Requirements
Reproduce word for word the part of the listing below that runs from its first line through the line containing "The image size is (1840, 687).".

Raw records
——————————

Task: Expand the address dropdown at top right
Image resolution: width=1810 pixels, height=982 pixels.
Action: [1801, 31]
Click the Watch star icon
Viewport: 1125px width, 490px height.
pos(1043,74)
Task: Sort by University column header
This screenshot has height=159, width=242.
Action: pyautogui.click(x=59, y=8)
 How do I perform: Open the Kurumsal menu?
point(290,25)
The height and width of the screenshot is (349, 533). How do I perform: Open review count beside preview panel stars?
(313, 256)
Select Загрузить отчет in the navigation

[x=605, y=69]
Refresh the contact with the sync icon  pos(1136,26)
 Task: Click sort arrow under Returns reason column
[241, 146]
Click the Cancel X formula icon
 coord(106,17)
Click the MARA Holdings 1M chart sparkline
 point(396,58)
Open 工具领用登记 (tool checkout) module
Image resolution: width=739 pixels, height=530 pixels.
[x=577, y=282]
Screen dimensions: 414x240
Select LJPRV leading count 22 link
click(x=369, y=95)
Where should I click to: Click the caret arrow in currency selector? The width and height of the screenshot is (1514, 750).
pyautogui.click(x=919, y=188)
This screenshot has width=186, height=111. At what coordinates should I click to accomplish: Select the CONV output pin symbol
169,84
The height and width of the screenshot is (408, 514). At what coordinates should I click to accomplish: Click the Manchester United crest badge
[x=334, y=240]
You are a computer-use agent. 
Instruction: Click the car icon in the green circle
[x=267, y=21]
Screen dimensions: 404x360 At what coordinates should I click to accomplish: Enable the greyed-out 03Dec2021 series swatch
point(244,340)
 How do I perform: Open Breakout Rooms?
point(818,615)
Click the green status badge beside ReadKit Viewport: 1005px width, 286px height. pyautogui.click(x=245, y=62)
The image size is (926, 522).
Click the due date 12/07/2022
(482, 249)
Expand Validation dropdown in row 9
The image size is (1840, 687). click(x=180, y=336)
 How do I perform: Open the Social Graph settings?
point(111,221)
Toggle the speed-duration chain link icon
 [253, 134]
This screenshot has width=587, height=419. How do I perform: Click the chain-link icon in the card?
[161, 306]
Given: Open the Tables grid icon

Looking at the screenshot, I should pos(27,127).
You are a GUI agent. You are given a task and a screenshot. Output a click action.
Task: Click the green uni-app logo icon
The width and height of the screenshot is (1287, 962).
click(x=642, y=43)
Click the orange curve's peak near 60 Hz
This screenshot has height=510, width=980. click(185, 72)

——————————

Output of the task
Task: Expand the address dropdown at top right
Image resolution: width=1810 pixels, height=982 pixels.
Action: [1801, 31]
Click the Watch star icon
Viewport: 1125px width, 490px height.
pos(1043,74)
Task: Sort by University column header
This screenshot has height=159, width=242.
Action: pyautogui.click(x=59, y=8)
 How do I perform: Open the Kurumsal menu?
point(290,25)
The height and width of the screenshot is (349, 533). How do I perform: Open review count beside preview panel stars?
(313, 256)
Select Загрузить отчет in the navigation

[x=605, y=69]
Refresh the contact with the sync icon  pos(1136,26)
 Task: Click sort arrow under Returns reason column
[241, 146]
Click the Cancel X formula icon
 coord(106,17)
Click the MARA Holdings 1M chart sparkline
 point(396,58)
Open 工具领用登记 (tool checkout) module
Image resolution: width=739 pixels, height=530 pixels.
[x=577, y=282]
Screen dimensions: 414x240
Select LJPRV leading count 22 link
click(x=369, y=95)
Where should I click to: Click the caret arrow in currency selector? The width and height of the screenshot is (1514, 750).
pyautogui.click(x=919, y=188)
This screenshot has width=186, height=111. At what coordinates should I click to accomplish: Select the CONV output pin symbol
169,84
The height and width of the screenshot is (408, 514). At what coordinates should I click to accomplish: Click the Manchester United crest badge
[x=334, y=240]
You are a computer-use agent. 
Instruction: Click the car icon in the green circle
[x=267, y=21]
Screen dimensions: 404x360 At what coordinates should I click to accomplish: Enable the greyed-out 03Dec2021 series swatch
point(244,340)
 How do I perform: Open Breakout Rooms?
point(818,615)
Click the green status badge beside ReadKit Viewport: 1005px width, 286px height. pyautogui.click(x=245, y=62)
The image size is (926, 522).
Click the due date 12/07/2022
(482, 249)
Expand Validation dropdown in row 9
The image size is (1840, 687). click(x=180, y=336)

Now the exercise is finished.